┌─ Records for the task

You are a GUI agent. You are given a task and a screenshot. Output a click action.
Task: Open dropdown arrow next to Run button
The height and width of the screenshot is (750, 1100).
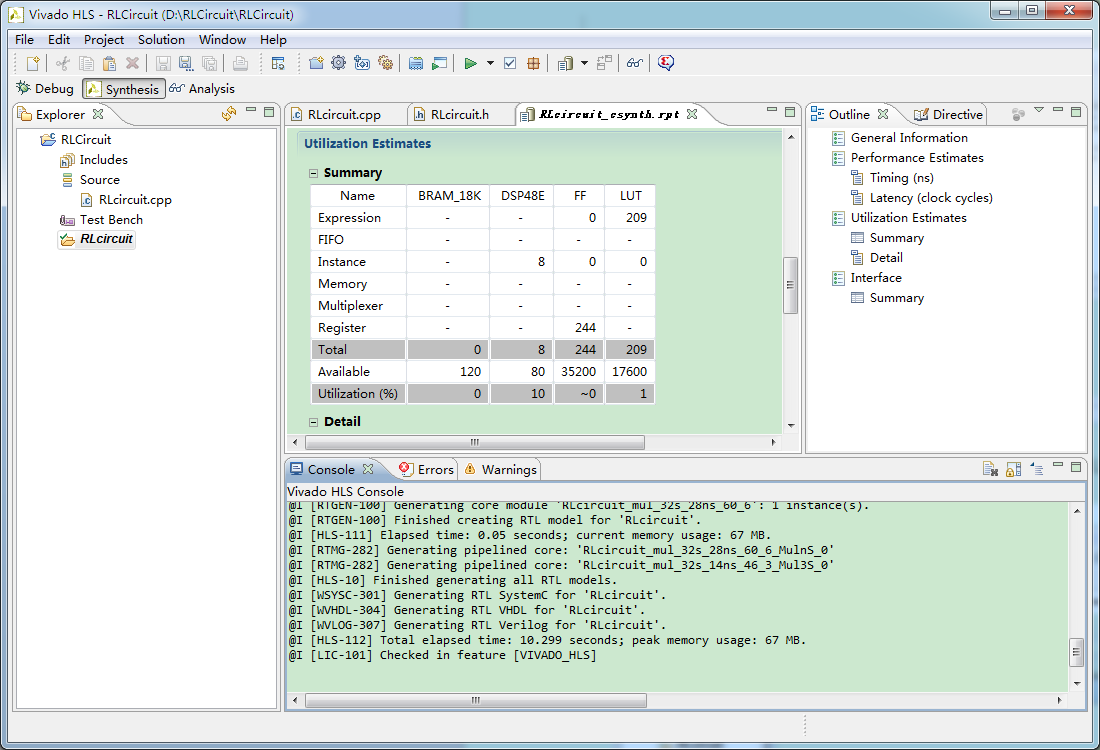tap(490, 63)
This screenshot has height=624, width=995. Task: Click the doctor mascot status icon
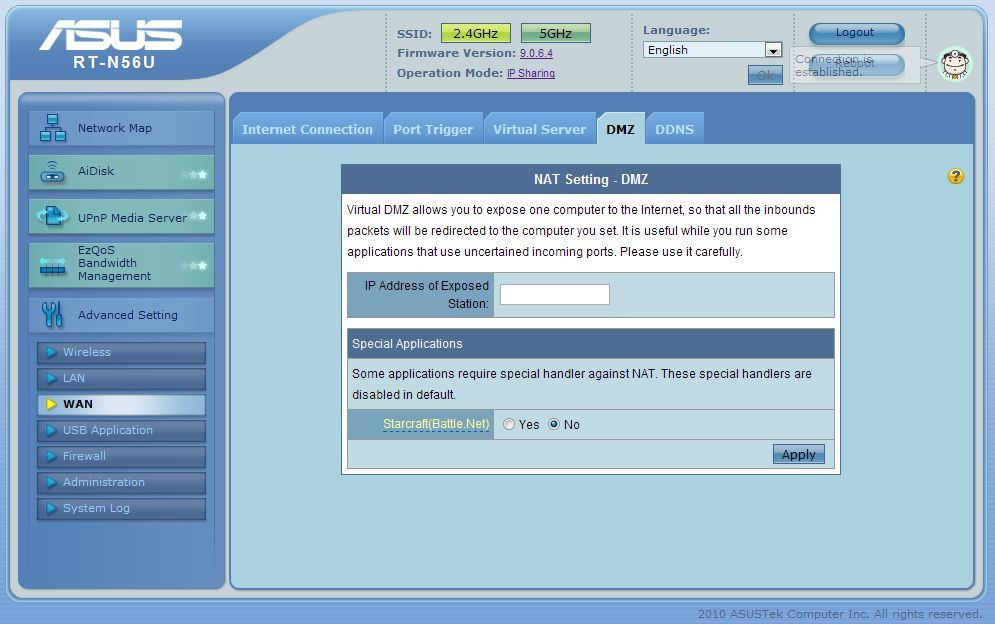(x=955, y=65)
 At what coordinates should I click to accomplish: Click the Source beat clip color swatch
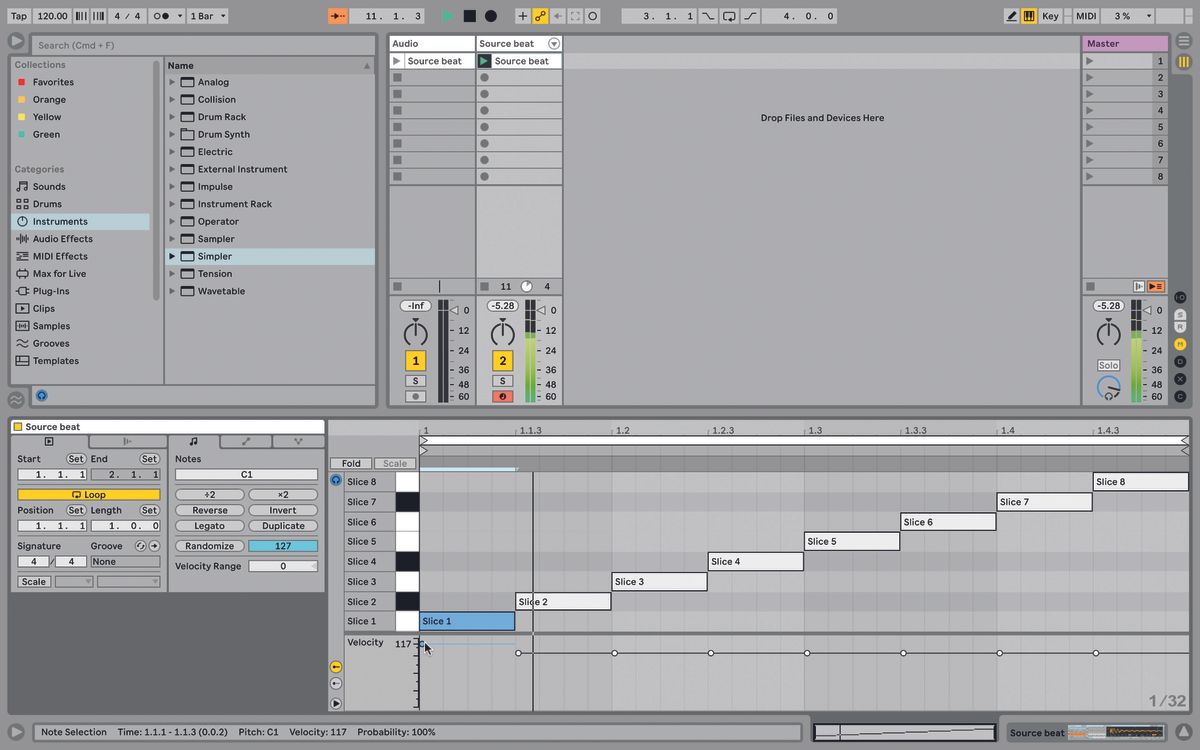tap(18, 426)
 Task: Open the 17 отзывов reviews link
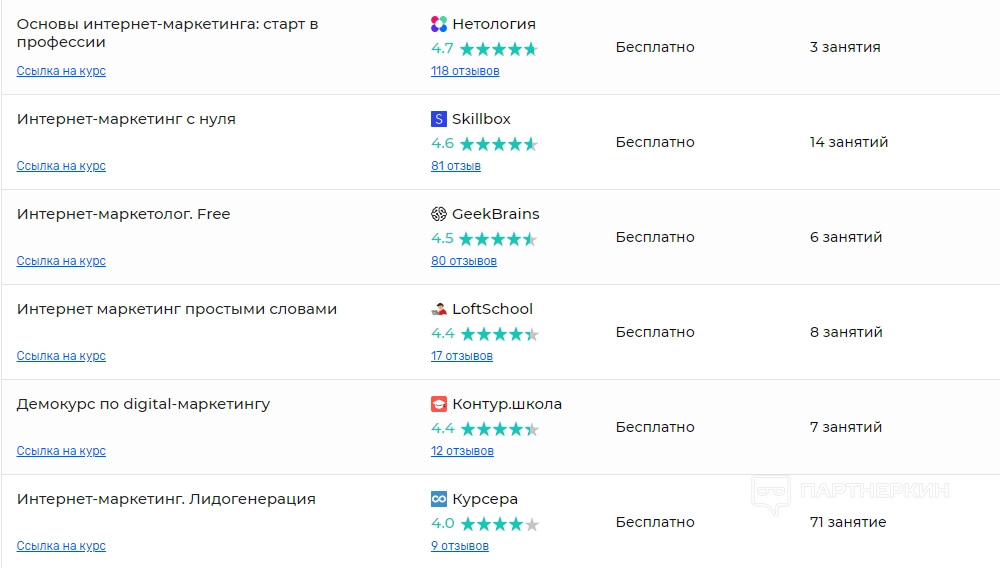[x=462, y=356]
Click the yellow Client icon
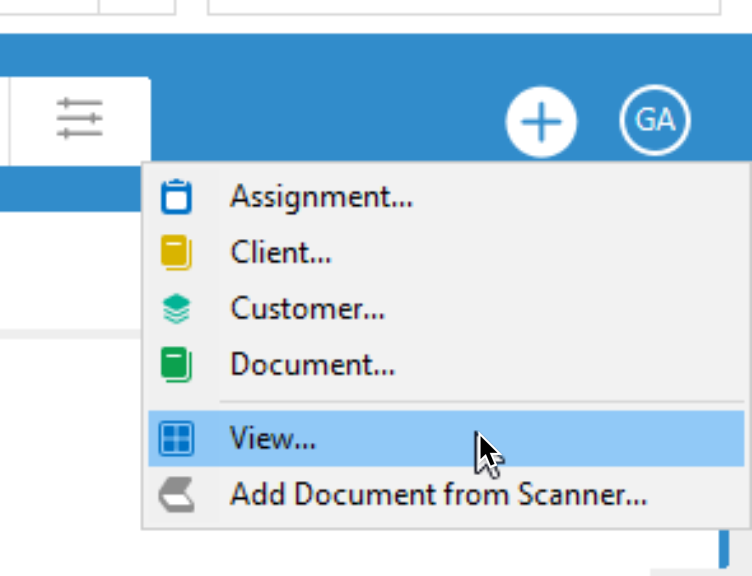 pos(176,252)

└─

• _What is needed_
Leaving the pictures aside, transcribe the entire listing exactly.

• _Answer for the task_
You are a GUI agent. You are given a task and a screenshot. Output a click action.
Task: Open dropdown arrow next to Run button
The height and width of the screenshot is (750, 1100).
tap(490, 63)
This screenshot has height=624, width=995. Task: Click the doctor mascot status icon
(x=955, y=65)
 At what coordinates should I click to accomplish: Click the Source beat clip color swatch
tap(18, 426)
 Task: Open the 17 отзывов reviews link
[x=462, y=356]
Click the yellow Client icon
 pos(176,252)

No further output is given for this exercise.